- Branch: Indie rock
- Years active: Early 2000s–late 2000s
- Location: Yorkshire (particularly Sheffield and Leeds)

= New Yorkshire =

Musical movement

New Yorkshire was a musical movement identified by UK music magazine NME in 2005, in response to the success of Yorkshire bands such as Arctic Monkeys, the Cribs, and Kaiser Chiefs at the time. The bands cited by the magazine included Sheffield guitar-based groups Milburn, Harrisons, Bromheads Jacket, and the Long Blondes, and Leeds bands the Pigeon Detectives, Your Vegas, the Research, and Black Wire. NME identified new crossover genres developing in Leeds, which it described as "disco-punk" and "dance-metal" with ¡Forward, Russia! and the Sunshine Underground as examples of this.

Other bands that fall into this genre include Stable, O Fracas, the Defunct, Dead Disco, Stoney, This Et Al, the Ivories, Monkey Swallows the Universe, Tiny Dancers, Little Man Tate, Bhuna, Solar Powered Butterflies, Reverend and the Makers, Duels, Little Ze, Letters and Colours, the Yell, Smokers Die Younger, Champion Kickboxer, and One Night Only (from Ryedale, North Yorkshire).

Various Yorkshire-based record labels have worked on DIY releases around the same time, including the Laundrette, Thee Sheffield Phonographic Corporation, and Spoonjuice Records.

The Leeds label Dance to the Radio was formed by ¡Forward, Russia!, and its February 2006 release, What We All Want, showcased a number of New Yorkshire bands, including the Playmates, the Lodger, Bam Bam Francs and Voltage Union.

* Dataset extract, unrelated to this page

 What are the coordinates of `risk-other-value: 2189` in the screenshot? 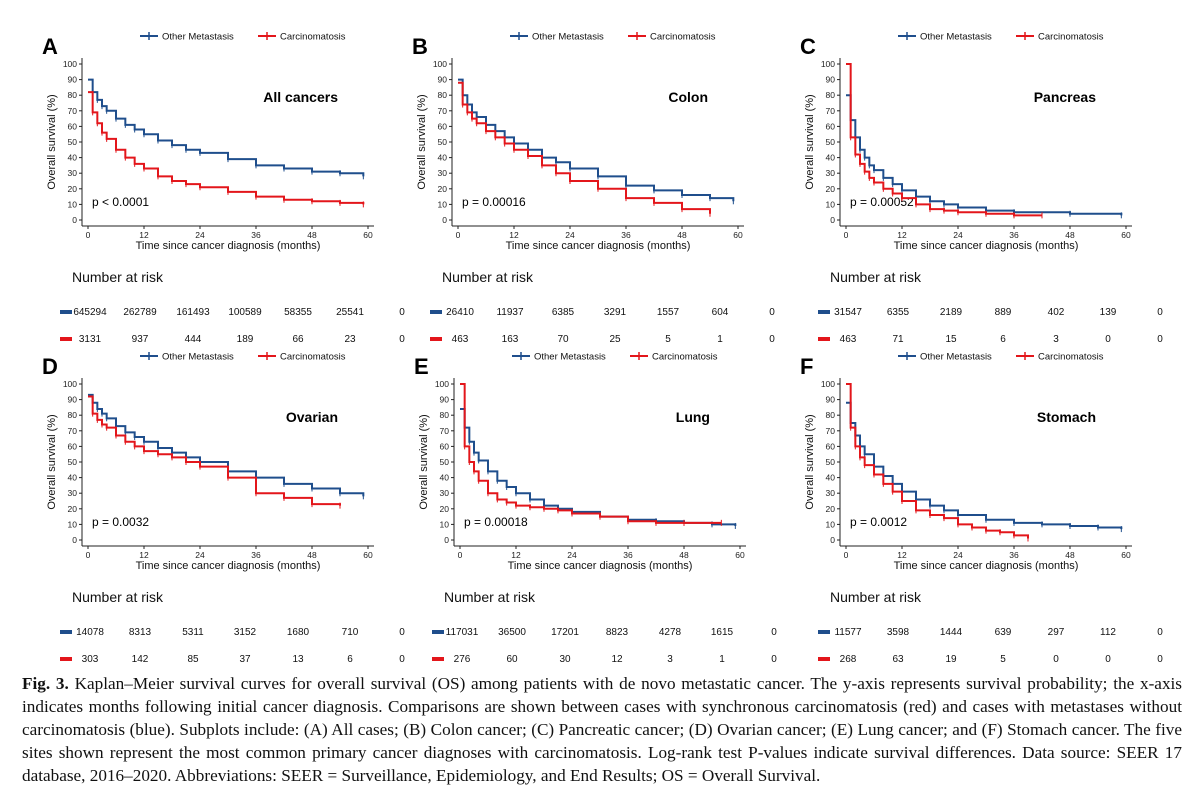 It's located at (952, 312).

The movement was in its prime between 2005 and 2008, where a number of the artists reached national recognition and were successful in the UK charts. However, many disbanded in the following years as they failed to achieve the long-term success seen by some of the more notable acts, with few bands from the region appearing in record charts in the late 2000s and early 2010s.

==Response==
In the late 2000s, some Yorkshire bands showed their distaste for the cleanly produced style of New Yorkshire but instead incorporating elements of grunge. The forefront groups in this grunge revival movement were Leeds bands Dinosaur Pile-Up, Pulled Apart by Horses, Old Romantic Killer Band and Wonderswan, as well as nearby groups Above Them and the Tempus.